224 Sea Cliff Avenue

As we noted when 224 Sea Cliff Avenue was listed as a “spectacular trophy home with HUGE potential!” for $19.675 million at the end of last year, “while the property appears to remain under the control of Brugnara Properties, numerous liens, notices of default and new deeds of trust have accrued.”

Purchased by the infamous Luke Brugnara for $7 million in 2002, the seven-bedroom home was facing foreclosure back in 2012 with $7,983,898 then owed on a 2007-era first mortgage for $6,000,000, to which a second note for $11,350,000 was added in 2008.

And while the listing remains active on the MLS, a foreclosure auction for 224 Sea Cliff has been slated anew for May 23 on the steps of City Hall.

24 thoughts on “Trophy Home Slated for Foreclosure (Again)”
  1. Wonder if it will actually go this time. Can anyone explain exactly how this would work if you wanted to buy this place on the steps? I remember the house on Pacific and Divis that went into foreclosure, bought by bank and flipped for $10m to CC. What’s owed and who’s likely to buy this one? Clearly the banks have some interest in this place but this place is a handful for anyone.

    1. CC got quite a deal on that one! As I recall, it recently had a $9M makeover. This place is a developer’s dream. Incredible potential and amazing views.

  2. Poaching steelhead trout from your own private dam sounds a lot more cunning (and difficult?) than fleecing a bank. He should stick to the interesting stuff.

  3. Eddy, you need a cashiers check at the courthouse steps. I’ll post the details tomorrow.

    Sale Scheduled: 05/23/2017
    Sale Time: 2:00 PM
    Sale Location: At the Van Ness Avenue entrance to the City Hall at 400 Van Ness Avenue, San Francisco, CA 9

  4. The bank always wins at foreclosure. It’s called a credit bid. Since they are the lender all they must do is bid the amount owed and anyone else must exceed that amount, with a cashier’s check to prevail. Where it gets tricky is when you have a 1st and a 2nd loan from different lenders and the 2nd lender is foreclosing or the 1st loan is foreclosing which will wipe out the 2nd.

    1. Except sometimes they just want their money back in which case they will bid less than the amount owed. I expect this will be delayed because the house isn’t worth this much and a fire sale price at the steps won’t yield much for the lender unless they want to spend the next year booting the guy out. “Postponed at beneficiary’s request.”

      1. Or sometimes the Loan was sold at steep discount in massive loan pools. Then even with a credit bid the benificary makes money.

    2. The bank doesn’t always win. They would lose hundreds of thousands of dollars with credit bids. This was bad for the banks and taxpayers but good for foreclosure bidders and investors.

  5. Not surprising, since the address numbers are so bad luck (to Cantonese Chinese).
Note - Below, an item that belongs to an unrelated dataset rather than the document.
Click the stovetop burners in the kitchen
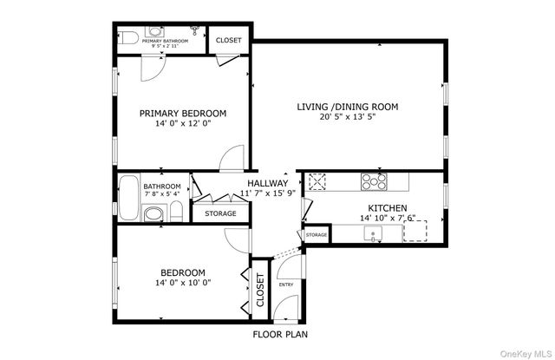374,181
Translates to “easy, easy death”…..

  6. But what price +$1.00 is the price owed required to get the home. The second lien seems like its a troubling situation. Hard to believe that anyone, even a bank would drop $11m on this place on the steps. I think if someone with $8mm liquid shows up its theirs.

  7. Eddy

    It depends on the internal bank procedure. If the bank thinks the property is a money pit or huge problem, they will adjust the credit bid price. The bank can start the bidding at $1.00 or $100 or for full amount owed.

    Have you every been down at the courthouse watching the sales?

  8. Agree with Eddy. Very curious how it goes as well. Sorry to over-confirm, but we can see this in action if we show up at 2:00pm at 05/23/2017 at the Van Ness Avenue entrance to the City Hall at 400 Van Ness Avenue, correct?

  9. The owner’s criminal fraud conviction was just affirmed by the court of appeals today.

    Interesting appellate argument. He represented himself at the trial and was such a jackhole that he pissed off everyone, judge, witnesses, and jury. On appeal he argues that “the district judge should have terminated his self-representation when it became clear that he could not control his behavior.” Didn’t work.

    Also, one juror had been replaced when it was learned he had lied about his criminal past, and upon removal he “launched into another diatribe proclaiming that Brugnara was innocent because “[h]e is Italian” and accusing the judge of “represent[ing a] Nazi system.” Lots of drama. But the guy remains in prison.